The result is that the President is increasingly unwilling to do X, Y, or Z.
He’s unwilling to do much of anything, because of the projected responses.”
“Can’t
we get them to stop sending in the results?” This commonsensical piece of
advice came from Paule’s assistant, Taylor Hodge.
“Well,
that’s the idea,” said Gustafson. “We are dropping some broad hints. But you
know how these things work. The universities tend to be pretty independent. We
obviously can’t assassinate the professor and his staff.” A long silence. He
looked around the table uneasily, sensing that this might not be obvious to
anyone in the room except himself.
Captain
Courtenay picked up again. “Anyway, the results of the Cornell simulations are
really taking the stuffing out of the President.

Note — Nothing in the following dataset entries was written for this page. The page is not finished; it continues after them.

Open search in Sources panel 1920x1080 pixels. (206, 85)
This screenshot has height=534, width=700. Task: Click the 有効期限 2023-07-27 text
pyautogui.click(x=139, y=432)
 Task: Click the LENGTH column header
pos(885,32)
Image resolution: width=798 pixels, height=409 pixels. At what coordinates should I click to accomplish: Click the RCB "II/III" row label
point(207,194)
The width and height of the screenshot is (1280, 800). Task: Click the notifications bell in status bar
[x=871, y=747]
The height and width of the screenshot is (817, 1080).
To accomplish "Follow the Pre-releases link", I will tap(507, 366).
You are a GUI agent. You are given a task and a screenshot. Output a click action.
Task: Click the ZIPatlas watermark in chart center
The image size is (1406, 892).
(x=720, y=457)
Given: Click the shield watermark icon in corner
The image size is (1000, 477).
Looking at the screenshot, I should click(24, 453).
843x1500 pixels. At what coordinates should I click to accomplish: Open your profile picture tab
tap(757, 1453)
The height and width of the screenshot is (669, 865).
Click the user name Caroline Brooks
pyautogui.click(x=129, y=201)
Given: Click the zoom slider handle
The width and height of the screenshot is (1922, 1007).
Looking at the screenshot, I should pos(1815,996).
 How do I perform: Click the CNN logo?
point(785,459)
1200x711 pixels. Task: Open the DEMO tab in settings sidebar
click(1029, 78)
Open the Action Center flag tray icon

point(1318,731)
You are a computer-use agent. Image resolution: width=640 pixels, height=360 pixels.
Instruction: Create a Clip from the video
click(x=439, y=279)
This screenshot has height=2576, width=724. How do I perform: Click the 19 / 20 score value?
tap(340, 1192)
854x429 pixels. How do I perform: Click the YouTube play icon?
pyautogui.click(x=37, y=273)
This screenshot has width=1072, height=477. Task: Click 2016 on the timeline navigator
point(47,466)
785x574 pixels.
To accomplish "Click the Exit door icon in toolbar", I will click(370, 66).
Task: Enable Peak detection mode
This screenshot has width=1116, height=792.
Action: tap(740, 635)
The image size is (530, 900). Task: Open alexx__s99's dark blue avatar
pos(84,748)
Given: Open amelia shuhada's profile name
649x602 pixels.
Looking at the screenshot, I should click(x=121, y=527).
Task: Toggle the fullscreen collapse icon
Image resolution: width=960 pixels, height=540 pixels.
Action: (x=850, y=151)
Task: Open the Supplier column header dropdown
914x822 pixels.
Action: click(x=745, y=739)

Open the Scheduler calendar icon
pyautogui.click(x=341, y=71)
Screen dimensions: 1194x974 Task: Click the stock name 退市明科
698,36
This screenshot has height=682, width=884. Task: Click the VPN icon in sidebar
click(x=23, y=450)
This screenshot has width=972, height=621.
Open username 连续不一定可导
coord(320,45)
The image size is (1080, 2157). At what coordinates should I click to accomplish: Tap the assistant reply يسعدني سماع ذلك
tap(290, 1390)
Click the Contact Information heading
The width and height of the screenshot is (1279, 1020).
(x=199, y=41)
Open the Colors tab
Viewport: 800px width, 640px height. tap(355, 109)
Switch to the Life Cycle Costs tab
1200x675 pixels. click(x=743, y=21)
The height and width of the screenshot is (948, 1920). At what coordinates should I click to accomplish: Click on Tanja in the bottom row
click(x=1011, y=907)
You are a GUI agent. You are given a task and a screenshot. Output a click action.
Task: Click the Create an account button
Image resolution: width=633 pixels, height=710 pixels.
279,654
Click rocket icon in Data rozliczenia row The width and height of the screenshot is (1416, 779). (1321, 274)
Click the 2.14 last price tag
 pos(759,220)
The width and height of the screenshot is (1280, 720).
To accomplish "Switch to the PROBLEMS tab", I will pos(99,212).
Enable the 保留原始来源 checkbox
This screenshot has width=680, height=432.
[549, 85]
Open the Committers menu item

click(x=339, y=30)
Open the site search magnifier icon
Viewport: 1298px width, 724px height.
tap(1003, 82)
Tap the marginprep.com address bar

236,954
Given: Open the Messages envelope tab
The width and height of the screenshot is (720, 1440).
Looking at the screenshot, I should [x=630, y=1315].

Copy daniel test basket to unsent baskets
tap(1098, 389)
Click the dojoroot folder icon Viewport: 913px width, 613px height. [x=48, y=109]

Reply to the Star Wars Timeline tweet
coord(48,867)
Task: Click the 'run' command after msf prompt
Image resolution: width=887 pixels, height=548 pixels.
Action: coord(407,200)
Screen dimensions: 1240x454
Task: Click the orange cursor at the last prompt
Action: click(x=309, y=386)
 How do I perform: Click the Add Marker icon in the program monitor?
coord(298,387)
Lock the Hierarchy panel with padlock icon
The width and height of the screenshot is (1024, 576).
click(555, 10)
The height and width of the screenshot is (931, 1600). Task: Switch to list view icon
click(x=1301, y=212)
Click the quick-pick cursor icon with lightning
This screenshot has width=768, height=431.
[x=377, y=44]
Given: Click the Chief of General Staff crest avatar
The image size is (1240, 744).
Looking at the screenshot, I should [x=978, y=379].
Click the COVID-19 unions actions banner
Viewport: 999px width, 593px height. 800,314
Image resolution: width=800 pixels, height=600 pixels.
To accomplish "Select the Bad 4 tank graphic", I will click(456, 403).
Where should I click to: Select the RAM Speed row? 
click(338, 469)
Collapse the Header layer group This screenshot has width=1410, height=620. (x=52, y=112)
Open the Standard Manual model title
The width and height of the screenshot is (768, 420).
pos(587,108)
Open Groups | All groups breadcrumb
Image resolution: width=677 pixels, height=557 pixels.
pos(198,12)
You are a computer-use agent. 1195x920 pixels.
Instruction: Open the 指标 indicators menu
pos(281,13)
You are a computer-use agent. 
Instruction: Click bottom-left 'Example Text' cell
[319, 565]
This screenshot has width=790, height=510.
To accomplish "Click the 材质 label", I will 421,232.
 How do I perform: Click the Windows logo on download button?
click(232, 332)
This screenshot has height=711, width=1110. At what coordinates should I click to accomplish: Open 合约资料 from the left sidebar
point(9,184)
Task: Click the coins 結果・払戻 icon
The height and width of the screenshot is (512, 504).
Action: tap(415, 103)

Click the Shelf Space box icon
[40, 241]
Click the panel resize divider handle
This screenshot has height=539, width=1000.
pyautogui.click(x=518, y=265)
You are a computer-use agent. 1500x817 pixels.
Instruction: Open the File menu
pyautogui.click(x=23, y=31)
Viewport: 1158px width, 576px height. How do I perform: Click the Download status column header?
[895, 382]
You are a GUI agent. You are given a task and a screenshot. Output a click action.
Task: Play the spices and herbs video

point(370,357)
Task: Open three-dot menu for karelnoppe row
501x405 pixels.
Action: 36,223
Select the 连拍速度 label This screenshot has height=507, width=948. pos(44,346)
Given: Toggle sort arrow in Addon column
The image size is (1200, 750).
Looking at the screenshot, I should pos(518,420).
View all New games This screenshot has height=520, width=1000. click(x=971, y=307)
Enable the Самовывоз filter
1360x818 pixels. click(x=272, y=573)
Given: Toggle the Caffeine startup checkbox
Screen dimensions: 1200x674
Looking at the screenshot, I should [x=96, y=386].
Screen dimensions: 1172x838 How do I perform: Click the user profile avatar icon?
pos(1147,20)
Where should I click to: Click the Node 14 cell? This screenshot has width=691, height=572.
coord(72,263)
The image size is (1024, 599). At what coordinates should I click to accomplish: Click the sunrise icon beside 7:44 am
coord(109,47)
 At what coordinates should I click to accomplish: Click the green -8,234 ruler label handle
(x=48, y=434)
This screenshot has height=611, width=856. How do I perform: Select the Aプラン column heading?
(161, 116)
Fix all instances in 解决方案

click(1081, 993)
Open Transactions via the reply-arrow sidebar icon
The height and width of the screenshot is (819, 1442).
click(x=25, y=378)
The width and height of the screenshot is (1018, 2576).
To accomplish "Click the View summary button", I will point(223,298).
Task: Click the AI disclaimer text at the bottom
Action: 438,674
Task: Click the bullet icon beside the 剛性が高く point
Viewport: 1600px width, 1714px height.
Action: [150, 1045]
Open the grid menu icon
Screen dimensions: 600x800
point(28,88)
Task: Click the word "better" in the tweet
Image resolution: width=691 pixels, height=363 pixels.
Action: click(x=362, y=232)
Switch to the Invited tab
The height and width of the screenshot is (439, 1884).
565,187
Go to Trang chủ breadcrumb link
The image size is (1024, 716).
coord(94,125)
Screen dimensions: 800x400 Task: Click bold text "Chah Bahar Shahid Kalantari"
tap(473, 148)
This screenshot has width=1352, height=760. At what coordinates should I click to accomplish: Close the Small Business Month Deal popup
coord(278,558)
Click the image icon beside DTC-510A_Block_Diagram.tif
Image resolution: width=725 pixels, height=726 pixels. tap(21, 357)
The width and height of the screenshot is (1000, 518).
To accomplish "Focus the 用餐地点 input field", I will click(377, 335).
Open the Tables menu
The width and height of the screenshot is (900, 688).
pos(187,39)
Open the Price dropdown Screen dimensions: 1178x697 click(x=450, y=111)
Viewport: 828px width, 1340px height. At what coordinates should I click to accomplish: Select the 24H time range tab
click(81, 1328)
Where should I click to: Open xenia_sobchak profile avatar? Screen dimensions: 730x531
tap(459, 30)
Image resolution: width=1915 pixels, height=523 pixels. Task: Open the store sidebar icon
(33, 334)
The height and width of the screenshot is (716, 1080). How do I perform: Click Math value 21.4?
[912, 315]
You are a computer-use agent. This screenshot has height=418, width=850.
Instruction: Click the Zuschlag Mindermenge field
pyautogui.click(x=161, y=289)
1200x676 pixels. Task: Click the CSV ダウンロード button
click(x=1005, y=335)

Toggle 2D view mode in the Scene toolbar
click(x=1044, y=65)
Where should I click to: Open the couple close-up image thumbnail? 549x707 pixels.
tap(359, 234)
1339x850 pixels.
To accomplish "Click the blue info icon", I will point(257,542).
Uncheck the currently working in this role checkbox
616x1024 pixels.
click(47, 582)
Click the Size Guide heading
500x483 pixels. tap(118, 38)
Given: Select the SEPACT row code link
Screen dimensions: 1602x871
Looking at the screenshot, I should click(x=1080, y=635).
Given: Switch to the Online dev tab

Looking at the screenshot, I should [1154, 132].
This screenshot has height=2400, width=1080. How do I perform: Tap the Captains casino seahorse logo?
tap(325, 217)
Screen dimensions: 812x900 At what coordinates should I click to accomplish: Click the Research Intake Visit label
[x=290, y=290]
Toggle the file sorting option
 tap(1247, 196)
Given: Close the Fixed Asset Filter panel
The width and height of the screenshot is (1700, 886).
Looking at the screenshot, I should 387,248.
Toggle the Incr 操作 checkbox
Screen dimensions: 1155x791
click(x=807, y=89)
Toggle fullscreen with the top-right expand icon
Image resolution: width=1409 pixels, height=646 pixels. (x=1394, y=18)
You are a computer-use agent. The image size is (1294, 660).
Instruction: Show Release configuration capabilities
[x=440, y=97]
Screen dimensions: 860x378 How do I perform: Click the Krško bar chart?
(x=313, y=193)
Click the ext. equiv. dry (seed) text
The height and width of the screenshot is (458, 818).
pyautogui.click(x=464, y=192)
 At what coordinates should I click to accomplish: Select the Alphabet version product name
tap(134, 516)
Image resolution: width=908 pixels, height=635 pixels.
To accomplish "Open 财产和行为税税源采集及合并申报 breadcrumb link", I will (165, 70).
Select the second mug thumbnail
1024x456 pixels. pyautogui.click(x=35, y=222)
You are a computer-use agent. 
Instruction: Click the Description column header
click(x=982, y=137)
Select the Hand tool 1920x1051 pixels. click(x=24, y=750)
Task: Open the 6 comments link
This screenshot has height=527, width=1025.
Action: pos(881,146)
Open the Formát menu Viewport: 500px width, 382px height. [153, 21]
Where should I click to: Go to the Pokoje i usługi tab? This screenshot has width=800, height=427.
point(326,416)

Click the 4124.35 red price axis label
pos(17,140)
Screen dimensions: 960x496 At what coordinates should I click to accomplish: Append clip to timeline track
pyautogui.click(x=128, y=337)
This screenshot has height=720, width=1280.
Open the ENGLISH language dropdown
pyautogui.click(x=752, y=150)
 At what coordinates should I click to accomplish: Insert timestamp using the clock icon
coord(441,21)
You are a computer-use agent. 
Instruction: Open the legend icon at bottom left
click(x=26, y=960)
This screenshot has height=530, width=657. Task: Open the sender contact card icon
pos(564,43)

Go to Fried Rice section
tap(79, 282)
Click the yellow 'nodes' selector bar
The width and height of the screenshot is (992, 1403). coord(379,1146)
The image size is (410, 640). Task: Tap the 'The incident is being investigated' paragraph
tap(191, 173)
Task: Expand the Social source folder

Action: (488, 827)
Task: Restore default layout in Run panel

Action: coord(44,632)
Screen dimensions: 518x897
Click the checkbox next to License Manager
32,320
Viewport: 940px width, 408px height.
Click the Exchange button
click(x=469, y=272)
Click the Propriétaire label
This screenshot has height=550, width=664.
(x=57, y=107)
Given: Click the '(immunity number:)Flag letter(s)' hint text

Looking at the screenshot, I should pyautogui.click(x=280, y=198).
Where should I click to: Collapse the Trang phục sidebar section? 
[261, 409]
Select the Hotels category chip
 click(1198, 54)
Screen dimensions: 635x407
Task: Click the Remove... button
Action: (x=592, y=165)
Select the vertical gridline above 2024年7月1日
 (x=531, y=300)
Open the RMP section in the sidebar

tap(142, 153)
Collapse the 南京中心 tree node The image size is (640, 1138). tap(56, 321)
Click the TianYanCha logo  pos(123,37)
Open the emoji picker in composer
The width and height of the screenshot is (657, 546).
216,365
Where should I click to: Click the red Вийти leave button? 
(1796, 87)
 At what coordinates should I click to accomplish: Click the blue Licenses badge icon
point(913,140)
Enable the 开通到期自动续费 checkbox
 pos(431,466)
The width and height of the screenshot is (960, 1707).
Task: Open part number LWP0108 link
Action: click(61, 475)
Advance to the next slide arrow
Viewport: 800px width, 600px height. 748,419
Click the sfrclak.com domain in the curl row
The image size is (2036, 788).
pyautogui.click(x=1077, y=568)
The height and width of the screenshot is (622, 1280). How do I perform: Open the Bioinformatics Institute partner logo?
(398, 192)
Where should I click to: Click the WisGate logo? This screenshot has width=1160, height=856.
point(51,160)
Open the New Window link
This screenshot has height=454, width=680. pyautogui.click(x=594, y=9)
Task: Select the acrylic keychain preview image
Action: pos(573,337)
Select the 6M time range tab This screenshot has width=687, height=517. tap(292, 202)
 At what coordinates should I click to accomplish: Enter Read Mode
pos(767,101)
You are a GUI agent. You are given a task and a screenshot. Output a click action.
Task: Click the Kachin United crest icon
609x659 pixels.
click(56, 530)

We could tell him to ignore
the reports, we could say that they aren’t accurate, but unfortunately, they
ran a simulation of the Honduras strike just before it happened, and the
computer predicted almost exactly what happened. It said the Cubans would act
immediately to discourage us from such actions. It predicted they would use an
independent group, probably an extremist environmental organization, to attack
some part of our private sector. The public would think it had been the radical
greens. But we would know. It would be a message to us that this is the kind of
thing that will happen whenever we move onto their turf. Just our luck, the
State Department had a copy of the simulation scenario and was looking at it
prior to the attack. The Secretary of State keeps reminding us of that,
reminding the President, I mean.”
“The
Secretary is a coward,” Murdoch muttered. He seldom missed a chance to say a
bad word about State.
Gallant
agreed. “He is a coward and an atheist. Maybe those two terms are synonymous.”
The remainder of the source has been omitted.